Beaujolais Nouveau in Montparnasse (map)
Quincave is a gem of a caviste/wine bar lost on the very conventional 14th arrondissement, It's like it had been put there to remind us that there has been a time (well, quite some time ago...) when Montparnasse was an easygoing place where artists could let themselmves go and enjoy a laidback life style.
The place which has been set up in 2003 is managed by one of the main characters
of the natural-wine scene in Paris, Frederic Conne (say Fred). You can stumble on him
in many of the tasting events that dot the city at this time
of the year, but the first time I really had the time to enjoy this colorful character was during the solidarity harvest shortly after the passing away of Christian Chaussard, the initiator of natural winemaking in the Loire region. Dozens of fellow winemakers and wine dealers including a Japanese importer had gathered at the winery to give a hand and help Christian's wife Nathalie harvest the Pineau d'Aunis.
Planning your Beaujolais-Nouveau evening in Paris is something tricky. Of course you'll have the opportunity to drink BoJo Nouveau almost everywhere in any bar but if you're in Paris there's a good chance you'll go to the best, I mean, to places pouring uncorrected, unfiltered Beaujolais. You'll pay possibly a bit more but there's a better chance you enjoy the wine and the festive mood in these venues is several notches up from the regular bar down the block.
We can almost say that a few years ago Beaujolais Nouveau was a fading event in Paris, the reason lying I think in good part in the fact that the wine had become a mass-produced beverage with an appeal inversely proportional to its enological engineering. To say how the situation was serious, even the foreign markets were beginning to be tired of these wines. When the first such yearly Beaujolais-Nouveau event was organized nationally in 1970, the wines were still made naturally, the bulk of additives only began to flood the wine regions and revolutionize the vinification process during the 1980s', before that and particularly in poor regions like the Beaujolais the vignerons were working the old way, especially that much of their wine was consumed locally. Along the years from the 1980s' the enologists brought their science and ended up chiselling wines that were supposed to be nice and well-behaved but in fact these wines had lost all authenticity and even the clueless public began to shun the wines. Retrospectively, it's pretty true to say that the uncorrected, lab-yeast-free Beaujolais Nouveau (what we call usually natural wines) rescued this vinous celebration : people were experiencing again the basic joy of drinking with these wines and all it took was for these vintners to just go back working the old way in the vineyard and not try to polish their wines.
There are dozens of venues in the city where you might have fun and expect weird burst of vinous joy, but it's better to plan ahead, some of these places are a few metro stops away from each other and if you don't want to be on your knees at 3 am you will be wise to line up carefully your
targets.
My own choice was
One hour had passed and when we finally walked in La Quincave there was already an auspicious activity in there, and not by visitors buying bottles to go (the place is also a wine shop) but by folks determined to drink some good Beaujolais Nouveau and have fun with friends.. La Quincave is a venue selling and pouring only uncorrected, additives-less wines and on this edge of the 6th and 14th arrondissement I'm not sure you'll find plenty of similar wine bars, and this affordable too.
On the counter you
There a few plates or planches of charcuterie and/or cheese that you can order with the wine.
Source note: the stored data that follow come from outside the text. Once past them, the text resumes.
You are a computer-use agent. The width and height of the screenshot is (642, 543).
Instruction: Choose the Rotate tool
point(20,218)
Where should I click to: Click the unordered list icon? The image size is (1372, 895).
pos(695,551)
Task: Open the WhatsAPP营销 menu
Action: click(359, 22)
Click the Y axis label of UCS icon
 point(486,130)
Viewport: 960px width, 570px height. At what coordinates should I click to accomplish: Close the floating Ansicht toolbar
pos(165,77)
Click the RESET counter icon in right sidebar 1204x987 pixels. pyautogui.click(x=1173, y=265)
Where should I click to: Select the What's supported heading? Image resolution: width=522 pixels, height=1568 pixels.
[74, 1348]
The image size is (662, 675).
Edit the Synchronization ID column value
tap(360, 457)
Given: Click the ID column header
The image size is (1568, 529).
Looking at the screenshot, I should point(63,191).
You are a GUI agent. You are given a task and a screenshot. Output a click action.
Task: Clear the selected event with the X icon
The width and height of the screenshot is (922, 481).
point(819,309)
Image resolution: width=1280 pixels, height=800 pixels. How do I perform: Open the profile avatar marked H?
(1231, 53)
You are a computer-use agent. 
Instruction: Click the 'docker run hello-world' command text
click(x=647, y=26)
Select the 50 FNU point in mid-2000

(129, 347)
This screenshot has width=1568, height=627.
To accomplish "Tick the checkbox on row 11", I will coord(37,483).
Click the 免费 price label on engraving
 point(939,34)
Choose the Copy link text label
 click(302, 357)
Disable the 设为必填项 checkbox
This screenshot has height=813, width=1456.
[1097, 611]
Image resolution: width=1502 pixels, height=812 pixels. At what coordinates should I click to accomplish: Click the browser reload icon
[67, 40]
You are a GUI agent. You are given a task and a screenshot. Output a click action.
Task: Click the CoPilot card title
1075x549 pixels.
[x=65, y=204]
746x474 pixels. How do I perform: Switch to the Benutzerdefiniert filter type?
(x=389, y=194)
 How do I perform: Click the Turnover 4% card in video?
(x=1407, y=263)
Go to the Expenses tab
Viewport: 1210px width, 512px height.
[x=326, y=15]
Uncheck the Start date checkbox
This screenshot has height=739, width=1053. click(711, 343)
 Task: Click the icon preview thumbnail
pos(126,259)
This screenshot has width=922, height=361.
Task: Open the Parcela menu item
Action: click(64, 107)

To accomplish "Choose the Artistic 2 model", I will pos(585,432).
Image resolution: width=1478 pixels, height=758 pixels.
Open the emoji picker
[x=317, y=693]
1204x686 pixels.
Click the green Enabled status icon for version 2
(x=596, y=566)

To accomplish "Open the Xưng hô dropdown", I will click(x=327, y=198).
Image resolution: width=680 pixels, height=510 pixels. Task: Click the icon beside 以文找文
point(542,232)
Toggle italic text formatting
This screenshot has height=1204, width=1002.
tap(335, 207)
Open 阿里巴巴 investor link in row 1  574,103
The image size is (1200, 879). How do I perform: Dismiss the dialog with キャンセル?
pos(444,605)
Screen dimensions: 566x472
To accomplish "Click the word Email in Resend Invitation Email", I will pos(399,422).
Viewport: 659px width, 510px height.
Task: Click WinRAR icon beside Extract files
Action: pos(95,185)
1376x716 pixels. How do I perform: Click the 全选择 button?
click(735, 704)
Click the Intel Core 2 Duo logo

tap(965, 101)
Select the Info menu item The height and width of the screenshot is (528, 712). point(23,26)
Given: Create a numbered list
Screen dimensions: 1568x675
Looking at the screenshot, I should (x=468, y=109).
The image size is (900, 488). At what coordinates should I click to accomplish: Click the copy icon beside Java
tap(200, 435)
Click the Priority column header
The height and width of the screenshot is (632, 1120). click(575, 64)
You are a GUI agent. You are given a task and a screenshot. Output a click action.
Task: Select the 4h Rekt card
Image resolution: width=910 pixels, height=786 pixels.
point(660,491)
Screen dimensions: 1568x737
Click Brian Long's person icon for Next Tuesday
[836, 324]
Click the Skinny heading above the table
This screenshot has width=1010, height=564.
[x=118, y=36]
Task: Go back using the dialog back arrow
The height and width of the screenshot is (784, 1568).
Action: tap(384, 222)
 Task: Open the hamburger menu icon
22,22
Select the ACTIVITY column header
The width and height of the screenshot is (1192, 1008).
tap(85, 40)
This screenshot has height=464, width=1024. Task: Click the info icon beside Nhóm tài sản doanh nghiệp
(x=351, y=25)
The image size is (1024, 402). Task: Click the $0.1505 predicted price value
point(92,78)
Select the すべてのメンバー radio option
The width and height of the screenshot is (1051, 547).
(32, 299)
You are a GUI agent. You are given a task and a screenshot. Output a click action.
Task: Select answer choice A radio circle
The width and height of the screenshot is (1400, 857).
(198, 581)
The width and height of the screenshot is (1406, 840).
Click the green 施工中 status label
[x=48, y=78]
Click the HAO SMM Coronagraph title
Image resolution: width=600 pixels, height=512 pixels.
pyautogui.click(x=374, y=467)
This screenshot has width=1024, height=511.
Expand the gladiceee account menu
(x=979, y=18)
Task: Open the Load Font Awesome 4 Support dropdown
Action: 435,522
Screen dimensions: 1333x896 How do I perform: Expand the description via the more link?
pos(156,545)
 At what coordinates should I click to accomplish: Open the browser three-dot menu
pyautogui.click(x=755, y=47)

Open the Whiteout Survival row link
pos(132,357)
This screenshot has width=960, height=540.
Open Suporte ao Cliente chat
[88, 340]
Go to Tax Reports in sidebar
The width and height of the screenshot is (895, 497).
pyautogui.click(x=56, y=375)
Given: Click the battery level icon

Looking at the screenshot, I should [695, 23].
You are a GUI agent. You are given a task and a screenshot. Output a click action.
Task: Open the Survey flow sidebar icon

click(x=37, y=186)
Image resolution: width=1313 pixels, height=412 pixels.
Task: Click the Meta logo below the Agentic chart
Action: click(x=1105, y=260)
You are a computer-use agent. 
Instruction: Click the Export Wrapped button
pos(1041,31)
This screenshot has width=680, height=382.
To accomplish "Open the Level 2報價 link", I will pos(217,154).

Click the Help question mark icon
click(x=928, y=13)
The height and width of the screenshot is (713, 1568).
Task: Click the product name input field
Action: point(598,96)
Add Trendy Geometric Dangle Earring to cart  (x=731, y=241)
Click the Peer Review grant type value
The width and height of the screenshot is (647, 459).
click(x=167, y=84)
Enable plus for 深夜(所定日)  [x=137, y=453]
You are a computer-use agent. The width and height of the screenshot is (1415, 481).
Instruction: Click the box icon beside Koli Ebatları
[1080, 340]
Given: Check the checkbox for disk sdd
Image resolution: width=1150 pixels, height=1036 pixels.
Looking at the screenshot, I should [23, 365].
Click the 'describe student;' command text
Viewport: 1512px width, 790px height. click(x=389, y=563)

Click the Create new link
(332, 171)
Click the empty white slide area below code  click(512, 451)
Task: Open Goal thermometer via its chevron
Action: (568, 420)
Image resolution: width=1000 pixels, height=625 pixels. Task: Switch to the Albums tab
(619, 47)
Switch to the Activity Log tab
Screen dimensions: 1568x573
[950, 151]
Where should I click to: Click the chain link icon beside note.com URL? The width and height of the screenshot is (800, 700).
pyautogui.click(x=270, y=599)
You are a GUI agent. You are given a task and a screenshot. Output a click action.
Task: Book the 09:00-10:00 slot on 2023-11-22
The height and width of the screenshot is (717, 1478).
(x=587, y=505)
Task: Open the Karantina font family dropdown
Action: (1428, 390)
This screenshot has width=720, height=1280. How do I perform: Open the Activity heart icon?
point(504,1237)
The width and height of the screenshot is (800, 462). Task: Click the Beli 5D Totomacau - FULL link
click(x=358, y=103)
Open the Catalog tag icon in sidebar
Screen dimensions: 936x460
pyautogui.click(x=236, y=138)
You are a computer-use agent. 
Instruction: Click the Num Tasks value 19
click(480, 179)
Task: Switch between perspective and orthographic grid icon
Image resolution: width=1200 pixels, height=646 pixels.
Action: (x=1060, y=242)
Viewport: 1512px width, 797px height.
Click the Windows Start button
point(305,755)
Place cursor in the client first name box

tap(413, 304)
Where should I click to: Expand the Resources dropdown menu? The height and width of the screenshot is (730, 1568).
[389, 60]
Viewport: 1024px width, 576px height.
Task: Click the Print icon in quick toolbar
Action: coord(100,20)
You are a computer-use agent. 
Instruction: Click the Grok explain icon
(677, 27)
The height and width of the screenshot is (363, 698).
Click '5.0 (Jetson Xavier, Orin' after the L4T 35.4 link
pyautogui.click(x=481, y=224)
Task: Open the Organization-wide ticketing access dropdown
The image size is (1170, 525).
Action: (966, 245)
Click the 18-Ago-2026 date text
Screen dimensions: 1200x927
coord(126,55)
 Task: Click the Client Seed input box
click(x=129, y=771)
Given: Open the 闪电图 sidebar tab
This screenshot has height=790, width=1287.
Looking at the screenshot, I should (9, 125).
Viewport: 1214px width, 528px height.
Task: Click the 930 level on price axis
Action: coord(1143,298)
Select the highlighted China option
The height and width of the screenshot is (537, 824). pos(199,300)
The rate for the wine that day was 15 € for a full botytle which you could drink in the venue. The policy at Quincave is that you can choose any bottle on the shelves (they cost from 7 € to 30 € roughly) and you just add a 7 € cork fee to drink it here. All these wines are natural wines of course. They don't do wine by the glass and you can of course leave with your bottle if you haven't finished it (which I doubt is very common). Being still ill with my cold I managed to get an exception from the rule and we both ordered just glasses at 3 € each, i doubt anyone in town got such a good Beaujolais Nouveau for this rate.
When I saw Camille (of Domaine Marcel Lapierre) making her way through the packed room I needed a couple of seconds to put a name of this familiar face. I guess they also like not to be recognized at every step by passionate wine lovers, this Paris incursion is their breakaway from consecutive months of work in the vineyards and chai.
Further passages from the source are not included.